Photoreductant-induced oxidation of Fe 2+ in the electron-acceptor complex of Photosystem II

Abstract

The ferrous ion associated with the electron acceptors in Photosystem II can be oxidized by the unstable semiquinone form of certain high-potential quinones (phenyl- p-benzoquinone, dimethylbenzoquinone and benzoquinone) which are used as electron acceptors. In a flash sequence, alternating oxidation of the iron by the photoreduced semiquinone on odd-numbered flashes is followed by photoreduction of the iron on even-numbered flashes. These reactions are detected by monitoring EPR signals arising from Fe 3+. The oxidation of the iron can also occur in the frozen state (−30°C) indicating that the high-potential quinone can occupy the Q B site. The reaction also takes place when the exogenous quinone is added in the dark to samples in which Q B is already in the semiquinone form.
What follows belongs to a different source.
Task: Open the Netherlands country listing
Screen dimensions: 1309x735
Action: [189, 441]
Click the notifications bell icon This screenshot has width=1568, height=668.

The inhibitors of electron transfer between Q A − and Q B, DCMU and sodium formate, block the photoreductant-induced iron oxidation. It is suggested that the iron oxidation takes place through the Q B site. This unexpected photochemistry occurs under experimental conditions routinely used in studies of Photosystem II. Some previously reported phenomena can be reinterpreted on the basis of these new data.